Lors du décès d'une personne physique titulaire d'un titre d'occupation constitutif de droits réels, celui-ci peut être transmis, dans les conditions prévues au premier alinéa, au conjoint survivant ou aux héritiers sous réserve que le bénéficiaire, désigné par accord entre eux, soit présenté à l'agrément de l'autorité compétente dans un délai de six mois à compter du décès.
Les droits, ouvrages, constructions et installations ne peuvent être hypothéqués que pour garantir les emprunts contractés par le titulaire de l'autorisation en vue de financer la réalisation, la modification ou l'extension des ouvrages, constructions et installations de caractère immobilier situés sur la dépendance domaniale occupée.

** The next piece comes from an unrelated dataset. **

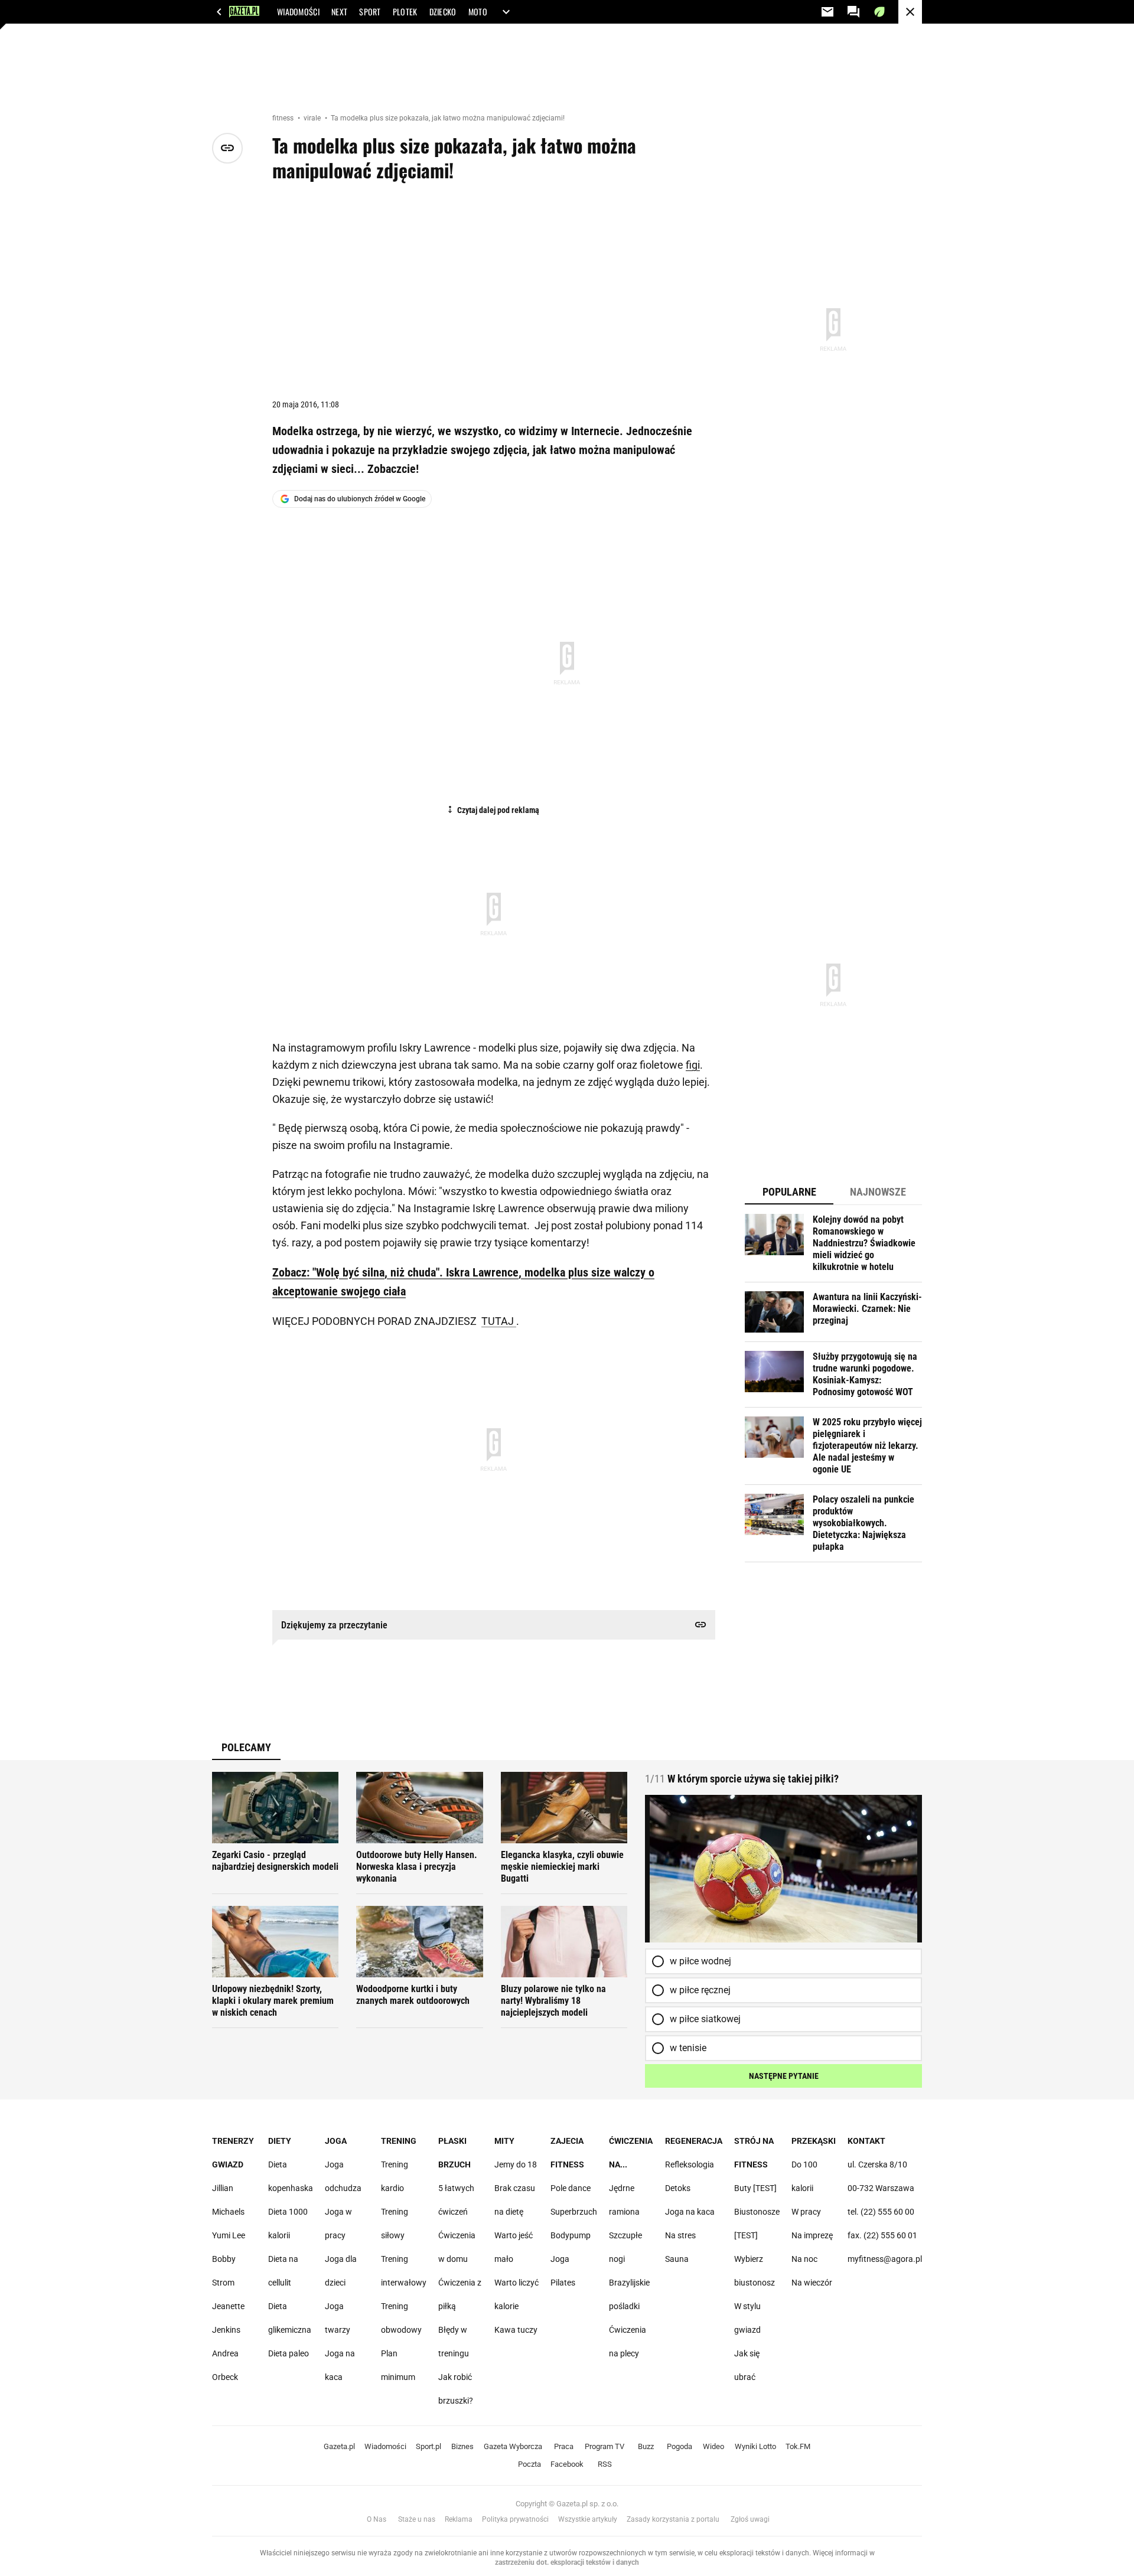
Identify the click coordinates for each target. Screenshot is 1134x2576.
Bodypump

Les créanciers chirographaires autres que ceux dont la créance est née de l'exécution des travaux mentionnés à l'alinéa précédent ne peuvent pratiquer des mesures conservatoires ou des mesures d'exécution forcée sur les droits et biens mentionnés au présent article.
Les hypothèques sur lesdits droits et biens s'éteignent au plus tard à l'expiration des titres d'occupation délivrés en application des articles L. 34-1 et L. 34-4, quels qu'en soient les circonstances et le motif.
Nota
Conformément à l'article 10 de l'ordonnance n° 2016-1255 du 28 septembre 2016, les dispositions maintenues en vigueur par l'article 10 de l'ordonnance n° 2006-460 du 21 avril 2006, en tant qu'elles s'appliquent en Nouvelle-Calédonie, en Polynésie française et à Wallis et Futuna, sous réserve des compétences en matière domaniale des collectivités de Nouvelle-Calédonie, de Polynésie française et de Wallis et Futuna à la date d'entrée en vigueur de l'ordonnance du 28 septembre 2016, sont abrogées.